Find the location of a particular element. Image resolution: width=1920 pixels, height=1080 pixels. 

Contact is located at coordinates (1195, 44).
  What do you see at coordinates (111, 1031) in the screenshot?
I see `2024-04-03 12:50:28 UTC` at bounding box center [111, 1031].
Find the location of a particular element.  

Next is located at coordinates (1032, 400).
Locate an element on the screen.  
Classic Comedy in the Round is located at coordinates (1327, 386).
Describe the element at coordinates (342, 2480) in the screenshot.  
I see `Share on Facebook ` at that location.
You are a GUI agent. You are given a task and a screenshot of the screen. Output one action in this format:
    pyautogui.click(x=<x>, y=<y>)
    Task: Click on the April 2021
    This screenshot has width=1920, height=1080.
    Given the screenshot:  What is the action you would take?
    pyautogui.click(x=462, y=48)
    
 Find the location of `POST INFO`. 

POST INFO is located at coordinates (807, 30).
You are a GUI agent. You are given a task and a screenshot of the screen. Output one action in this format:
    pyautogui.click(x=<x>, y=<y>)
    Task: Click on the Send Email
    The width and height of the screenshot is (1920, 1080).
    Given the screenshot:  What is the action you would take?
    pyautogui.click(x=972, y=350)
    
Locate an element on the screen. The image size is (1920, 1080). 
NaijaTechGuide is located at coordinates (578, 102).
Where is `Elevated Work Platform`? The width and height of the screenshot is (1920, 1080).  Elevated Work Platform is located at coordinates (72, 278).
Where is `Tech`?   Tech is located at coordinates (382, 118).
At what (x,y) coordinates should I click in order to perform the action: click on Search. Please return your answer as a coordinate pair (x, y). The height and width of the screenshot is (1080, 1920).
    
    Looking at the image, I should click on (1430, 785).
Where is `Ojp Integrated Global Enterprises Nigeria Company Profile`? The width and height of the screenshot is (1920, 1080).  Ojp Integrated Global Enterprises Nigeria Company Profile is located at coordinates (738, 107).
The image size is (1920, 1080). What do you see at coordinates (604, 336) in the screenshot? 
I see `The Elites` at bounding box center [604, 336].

◆ **Exercise aim**
Copy every item above, word for word, without changing anything.

◆ **Solved exercise**
Find the location of a particular element. Image resolution: width=1920 pixels, height=1080 pixels. 

Contact is located at coordinates (1195, 44).
  What do you see at coordinates (111, 1031) in the screenshot?
I see `2024-04-03 12:50:28 UTC` at bounding box center [111, 1031].
Find the location of a particular element.  

Next is located at coordinates (1032, 400).
Locate an element on the screen.  
Classic Comedy in the Round is located at coordinates (1327, 386).
Describe the element at coordinates (342, 2480) in the screenshot.  
I see `Share on Facebook ` at that location.
You are a GUI agent. You are given a task and a screenshot of the screen. Output one action in this format:
    pyautogui.click(x=<x>, y=<y>)
    Task: Click on the April 2021
    This screenshot has width=1920, height=1080.
    Given the screenshot:  What is the action you would take?
    pyautogui.click(x=462, y=48)
    
 Find the location of `POST INFO`. 

POST INFO is located at coordinates (807, 30).
You are a GUI agent. You are given a task and a screenshot of the screen. Output one action in this format:
    pyautogui.click(x=<x>, y=<y>)
    Task: Click on the Send Email
    The width and height of the screenshot is (1920, 1080).
    Given the screenshot:  What is the action you would take?
    pyautogui.click(x=972, y=350)
    
Locate an element on the screen. The image size is (1920, 1080). 
NaijaTechGuide is located at coordinates (578, 102).
Where is `Elevated Work Platform`? The width and height of the screenshot is (1920, 1080).  Elevated Work Platform is located at coordinates (72, 278).
Where is `Tech`?   Tech is located at coordinates (382, 118).
At what (x,y) coordinates should I click in order to perform the action: click on Search. Please return your answer as a coordinate pair (x, y). The height and width of the screenshot is (1080, 1920).
    
    Looking at the image, I should click on (1430, 785).
Where is `Ojp Integrated Global Enterprises Nigeria Company Profile`? The width and height of the screenshot is (1920, 1080).  Ojp Integrated Global Enterprises Nigeria Company Profile is located at coordinates (738, 107).
The image size is (1920, 1080). What do you see at coordinates (604, 336) in the screenshot? 
I see `The Elites` at bounding box center [604, 336].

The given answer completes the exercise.